Most people think of sloth as laziness, but sloth is more than laziness.  Sloth is a combination of apathy, dejection, self-absorbed pity, and half-heartedness. Sloth is going through the motions without caring about the outcome. Sloth relishes pouring energy and focus into irrelevant details rather than solving core problems. Sloth admires the ideas of “shortcuts” which promise big gains without study, thought, or work.  Sloth whispers shiny promises of “more with less” without delivering the more. Sloth is insidious and stealthy; Sloth avoids the light.

Sloth even knows how to be adorable. Eyeore, one of my favorite characters from the Pooh stories, is slothful.  Fortunately, Eyeore has friends who have a soft spot in their hearts for him.

Once you recognize Belphagor’s modus operandi, you’ll see it frequently.  

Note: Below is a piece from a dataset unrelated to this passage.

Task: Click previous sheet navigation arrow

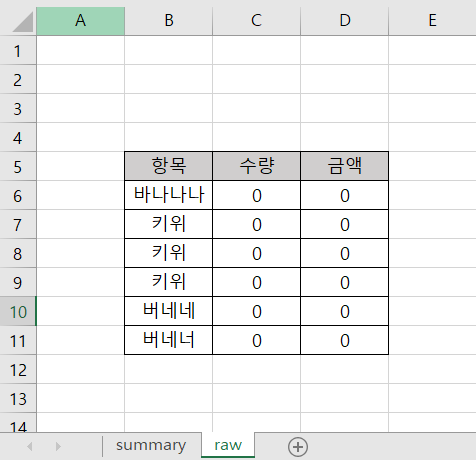Action: 30,446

  • Sluggish organization work, relatively unproductive, with tremendous energy poured into appearances and slogans.  Let’s reorganize because it’s been 17 months since the last one!
  • The lies we tell ourselves about what we accomplished this week.
  • Continuing inefficient, ineffective processes and practices long after most acknowledge they’re no longer helpful. No one steps up to change the status quo because that would be more uncomfortable.
  • Procrastination from doing our real work, especially creative work and caring relationships.  The latest Netflix series is much more fun.
  • Massive media attention paid to the latest foolish thing someone somewhere said once upon a time, compared to that same energy applied to genuine challenges – teacher and nursing shortages, drug addiction and homelessness, failing education models, insufficient affordable housing, meeting energy demands responsibly, political corruption, and more. 

There are three dangers in how we think about sloth:

“Oh, these ignorant people, there’s no such thing as evil and demons and hell.  We left all that behind when we developed modern psychology and neuroscience.”

“It’s not me, it’s just Belphagor controlling me!  I’m helpless and powerless, so you can’t hold me accountable.”

“Those behaviors are everywhere, and people get away with it just fine, so why should I work differently?” (This illustrates the reinforcing power of Sloth.)

What do we do about Belphagor and our propensity to sloth?  As usual, the answer is simple and hard.

Recognizing sloth and accurately characterizing it is the first step.

Choose the wise and energetic focus, consistent with playing the long game.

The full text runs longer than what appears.